Ou seja, bem vistas as coisas tem de concluir-se, razoável e sensatamente, que no caso vertente, não podem considerar-se presentes os requisitos para a invocação da prescrição presuntiva de curto prazo do artº 317º al. b) porque emergente a excepção nele consagrada in fine.

Sendo, aliás, este entendimento que melhor se coaduna com a descoberta da verdade e a realização da justiça.

 Efectivamente se o réu pagou, como invoca, é suposto, face aos elementos que tem ou devia ter na sua posse, que facilmente prove tal pagamento. Afinal não estamos a falar de uma quantia insignificante ou irrisória mas de um valor significativo

Não pode é acobertar-se, cómoda e formalmente, na invocação de uma figura jurídica que dificulta grandemente a posição do credor, já que para este devolve o ónus da prova do não pagamento  a operar apenas por confissão do devedor.

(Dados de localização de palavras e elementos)

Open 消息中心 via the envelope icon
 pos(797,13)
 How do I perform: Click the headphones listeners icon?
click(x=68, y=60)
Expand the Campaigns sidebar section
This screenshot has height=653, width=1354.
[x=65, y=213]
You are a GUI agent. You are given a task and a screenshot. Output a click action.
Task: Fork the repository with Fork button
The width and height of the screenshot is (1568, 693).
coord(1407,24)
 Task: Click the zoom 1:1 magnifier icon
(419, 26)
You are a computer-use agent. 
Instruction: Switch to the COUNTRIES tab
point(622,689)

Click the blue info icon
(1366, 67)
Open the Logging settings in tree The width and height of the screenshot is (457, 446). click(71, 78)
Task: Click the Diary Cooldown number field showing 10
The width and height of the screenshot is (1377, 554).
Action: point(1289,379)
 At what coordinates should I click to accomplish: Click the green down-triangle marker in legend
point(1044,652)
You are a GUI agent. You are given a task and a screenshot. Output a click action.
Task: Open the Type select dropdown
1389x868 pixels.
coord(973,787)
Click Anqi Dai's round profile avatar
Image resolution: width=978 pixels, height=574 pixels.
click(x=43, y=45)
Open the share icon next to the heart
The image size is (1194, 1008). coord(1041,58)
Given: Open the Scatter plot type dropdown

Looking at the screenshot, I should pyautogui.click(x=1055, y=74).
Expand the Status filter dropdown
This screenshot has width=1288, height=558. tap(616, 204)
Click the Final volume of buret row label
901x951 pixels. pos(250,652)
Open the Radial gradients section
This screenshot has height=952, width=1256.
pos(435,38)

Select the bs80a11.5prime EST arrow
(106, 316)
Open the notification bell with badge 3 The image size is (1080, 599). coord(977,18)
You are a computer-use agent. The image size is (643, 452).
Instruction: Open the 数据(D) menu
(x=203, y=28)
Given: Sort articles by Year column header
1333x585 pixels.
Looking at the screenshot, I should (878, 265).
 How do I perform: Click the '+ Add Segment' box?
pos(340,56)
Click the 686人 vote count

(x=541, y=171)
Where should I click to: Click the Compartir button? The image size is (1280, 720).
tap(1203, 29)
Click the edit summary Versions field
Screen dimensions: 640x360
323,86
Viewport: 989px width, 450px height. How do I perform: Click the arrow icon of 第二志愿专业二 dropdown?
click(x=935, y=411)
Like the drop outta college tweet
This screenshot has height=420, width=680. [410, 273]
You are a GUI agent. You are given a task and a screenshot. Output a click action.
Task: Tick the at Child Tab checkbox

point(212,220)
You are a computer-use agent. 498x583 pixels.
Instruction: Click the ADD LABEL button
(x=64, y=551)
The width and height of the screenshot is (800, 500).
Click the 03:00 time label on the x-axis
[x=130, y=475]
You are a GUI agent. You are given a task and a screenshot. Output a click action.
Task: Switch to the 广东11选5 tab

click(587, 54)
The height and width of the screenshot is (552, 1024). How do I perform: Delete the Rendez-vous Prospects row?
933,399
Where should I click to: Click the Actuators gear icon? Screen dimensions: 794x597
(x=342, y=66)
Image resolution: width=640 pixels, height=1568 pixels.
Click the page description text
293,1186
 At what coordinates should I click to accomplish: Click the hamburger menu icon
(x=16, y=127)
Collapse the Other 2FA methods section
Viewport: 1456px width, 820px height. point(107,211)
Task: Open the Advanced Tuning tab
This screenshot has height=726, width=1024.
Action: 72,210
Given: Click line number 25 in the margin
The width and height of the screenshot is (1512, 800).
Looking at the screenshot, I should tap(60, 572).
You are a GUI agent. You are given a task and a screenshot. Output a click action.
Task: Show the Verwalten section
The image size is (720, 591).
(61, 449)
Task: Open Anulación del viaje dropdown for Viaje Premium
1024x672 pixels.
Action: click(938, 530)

Tarefa proposta: Reproduza, do texto sobre a prescrição presuntiva, o trecho que vai de "Ou seja, bem" até "consagrada in fine.".

A resposta:
Ou seja, bem vistas as coisas tem de concluir-se, razoável e sensatamente, que no caso vertente, não podem considerar-se presentes os requisitos para a invocação da prescrição presuntiva de curto prazo do artº 317º al. b) porque emergente a excepção nele consagrada in fine.